In the rig, much later that night, I remembered that I could have towel-wrapped a bottle full of hot water in a carton, and perhaps carried the bird in, to warm it. That’s the first, basic bird rescue thing and I’d forgotten. But then, I released this belated thought and slept.

The memory of that soft body stayed with my hands and I held them in that position much of the night on a surrogate buck-wheat bolster as I’d been taught for Reiki sending. I could feel the pulse and unity of healing, and couldn’t remove my hands. Then I included Sprocket in the proxy, for he’d been ailing and shaking periodically the last couple days (then he’d be fine and energetic, wanting long walks)

Bruce took him out early the next morning and said the cormorant wasn’t there. I’ll never know, but will hope. What an intimate privilege it had been, to hold such a beautiful creature of air and water, with no creation of fear! I hope the Reiki made some difference in the quantum entanglement of life.

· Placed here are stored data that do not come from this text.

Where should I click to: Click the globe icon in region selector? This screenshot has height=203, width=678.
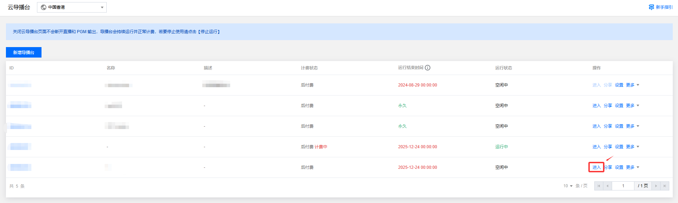[x=44, y=7]
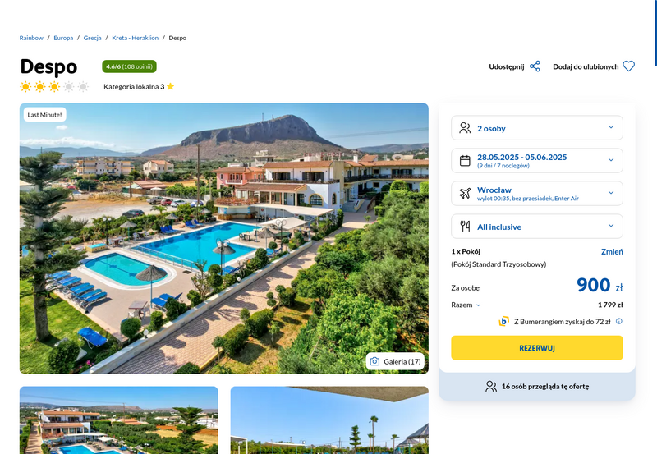Click the camera icon in Galeria button

pos(374,361)
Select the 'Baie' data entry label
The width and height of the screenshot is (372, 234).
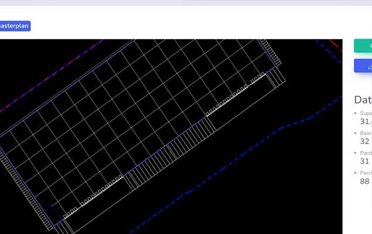click(x=366, y=133)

Strangely beautiful Atalaya.

February 9, 2016

Monday, January 11

After a few days of laundry, rain, and Bruce fighting a cold, we got a call from the Mac guy–it’s done! After pick-up it was a nice sunny day so we stopped by the Myrtle Beach State Park and down the road a bit, the Huntington Beach State Park site of Atalaya, (translation: The WatchTower), the winter home of Anna and Archer Huntington.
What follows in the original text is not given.